How to cite this pipeline

If you use this pipeline in your work, please consider citing the repository:

Tarchi, T. (2024). AutoRNAseq: an automated pipeline for paired-end RNAseq data analysis (v0.1.0-alpha). GitHub repository. https://github.com/TommasoTarchi/autoRNAseq

References

  • Dobin A, Davis CA, Schlesinger F, Drenkow J, Zaleski C, Jha S, Batut P, Chaisson M, Gingeras TR. STAR: ultrafast universal RNA-seq aligner. Bioinformatics. 2013 Jan 1;29(1):15-21. doi: 10.1093/bioinformatics/bts635. Epub 2012 Oct 25. PMID: 23104886; PMCID: PMC3530905.
  • Martin, Marcel. (2011).
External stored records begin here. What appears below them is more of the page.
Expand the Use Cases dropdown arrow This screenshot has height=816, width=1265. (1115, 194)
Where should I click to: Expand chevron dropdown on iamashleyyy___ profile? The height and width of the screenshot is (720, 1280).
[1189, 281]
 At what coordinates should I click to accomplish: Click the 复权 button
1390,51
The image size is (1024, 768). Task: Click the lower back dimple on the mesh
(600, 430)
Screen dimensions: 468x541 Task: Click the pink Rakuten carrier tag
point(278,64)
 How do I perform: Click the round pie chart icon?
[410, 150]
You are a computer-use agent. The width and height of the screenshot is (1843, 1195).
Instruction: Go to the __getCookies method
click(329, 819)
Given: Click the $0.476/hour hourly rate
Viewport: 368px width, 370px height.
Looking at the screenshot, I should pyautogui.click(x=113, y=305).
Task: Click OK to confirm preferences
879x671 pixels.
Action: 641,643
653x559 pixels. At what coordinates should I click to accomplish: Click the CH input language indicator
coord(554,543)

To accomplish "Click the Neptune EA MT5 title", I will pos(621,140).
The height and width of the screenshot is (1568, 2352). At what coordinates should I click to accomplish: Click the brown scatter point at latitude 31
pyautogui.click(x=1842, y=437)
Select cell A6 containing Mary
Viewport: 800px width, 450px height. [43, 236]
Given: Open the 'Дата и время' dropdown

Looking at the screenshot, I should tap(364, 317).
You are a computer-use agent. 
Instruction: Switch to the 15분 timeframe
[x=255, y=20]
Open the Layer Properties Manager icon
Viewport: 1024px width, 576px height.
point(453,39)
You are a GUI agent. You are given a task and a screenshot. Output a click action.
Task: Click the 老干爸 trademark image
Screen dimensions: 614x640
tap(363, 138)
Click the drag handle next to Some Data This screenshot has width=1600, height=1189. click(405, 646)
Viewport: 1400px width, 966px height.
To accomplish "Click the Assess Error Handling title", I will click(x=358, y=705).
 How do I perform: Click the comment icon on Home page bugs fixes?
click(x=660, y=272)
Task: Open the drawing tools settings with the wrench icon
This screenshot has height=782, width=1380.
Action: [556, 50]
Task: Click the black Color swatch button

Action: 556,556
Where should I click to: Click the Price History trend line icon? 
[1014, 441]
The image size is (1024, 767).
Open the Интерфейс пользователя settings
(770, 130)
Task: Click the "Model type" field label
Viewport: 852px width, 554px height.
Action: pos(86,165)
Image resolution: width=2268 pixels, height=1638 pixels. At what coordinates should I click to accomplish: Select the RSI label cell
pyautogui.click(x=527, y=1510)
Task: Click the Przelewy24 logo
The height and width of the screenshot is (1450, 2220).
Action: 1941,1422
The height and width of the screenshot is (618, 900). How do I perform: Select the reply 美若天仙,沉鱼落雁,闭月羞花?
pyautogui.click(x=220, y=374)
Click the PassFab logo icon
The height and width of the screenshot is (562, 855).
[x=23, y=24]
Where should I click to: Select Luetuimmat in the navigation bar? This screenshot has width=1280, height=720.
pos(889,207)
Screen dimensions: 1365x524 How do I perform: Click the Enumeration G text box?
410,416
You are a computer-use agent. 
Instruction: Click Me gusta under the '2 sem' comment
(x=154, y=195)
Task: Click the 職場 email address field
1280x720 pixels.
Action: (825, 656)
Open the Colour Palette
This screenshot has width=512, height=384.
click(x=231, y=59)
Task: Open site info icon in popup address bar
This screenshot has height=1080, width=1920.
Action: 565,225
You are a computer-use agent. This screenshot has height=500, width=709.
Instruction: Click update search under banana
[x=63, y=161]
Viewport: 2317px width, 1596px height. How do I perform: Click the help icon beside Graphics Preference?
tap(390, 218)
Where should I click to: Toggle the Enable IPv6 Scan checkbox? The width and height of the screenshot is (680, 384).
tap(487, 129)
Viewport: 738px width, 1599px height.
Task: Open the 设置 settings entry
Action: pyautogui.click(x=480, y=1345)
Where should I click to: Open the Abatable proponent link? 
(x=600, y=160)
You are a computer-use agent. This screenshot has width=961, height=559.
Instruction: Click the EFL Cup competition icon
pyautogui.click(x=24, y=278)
CUTADAPT removes adapter sequences from high-throughput sequencing reads. EMBnet.journal. 17. 10.14806/ej.17.1.200.
  • Heng Li, Bob Handsaker, Alec Wysoker, Tim Fennell, Jue Ruan, Nils Homer, Gabor Marth, Goncalo Abecasis, Richard Durbin, 1000 Genome Project Data Processing Subgroup, The Sequence Alignment/Map format and SAMtools, Bioinformatics, Volume 25, Issue 16, August 2009, Pages 2078–2079, https://doi.org/10.1093/bioinformatics/btp352.
  • Yang Liao, Gordon K. Smyth, Wei Shi, featureCounts: an efficient general purpose program for assigning sequence reads to genomic features, Bioinformatics, Volume 30, Issue 7, April 2014, Pages 923–930, https://doi.org/10.1093/bioinformatics/btt656.
  • Anders S, Pyl PT, Huber W. HTSeq--a Python framework to work with high-throughput sequencing data. Bioinformatics. 2015 Jan 15;31(2):166-9. doi: 10.1093/bioinformatics/btu638. Epub 2014 Sep 25. PMID: 25260700; PMCID: PMC4287950.
  • Shen S, Park JW, Lu ZX, Lin L, Henry MD, Wu YN, Zhou Q, Xing Y. rMATS: robust and flexible detection of differential alternative splicing from replicate RNA-Seq data. Proc Natl Acad Sci U S A. 2014 Dec 23;111(51):E5593-601. doi: 10.1073/pnas.1419161111. Epub 2014 Dec 5. PMID: 25480548; PMCID: PMC4280593.
  • Ewels P, Magnusson M, Lundin S, Käller M. MultiQC: summarize analysis results for multiple tools and samples in a single report. Bioinformatics. 2016 Oct 1;32(19):3047-8. doi: 10.1093/bioinformatics/btw354. Epub 2016 Jun 16. PMID: 27312411; PMCID: PMC5039924.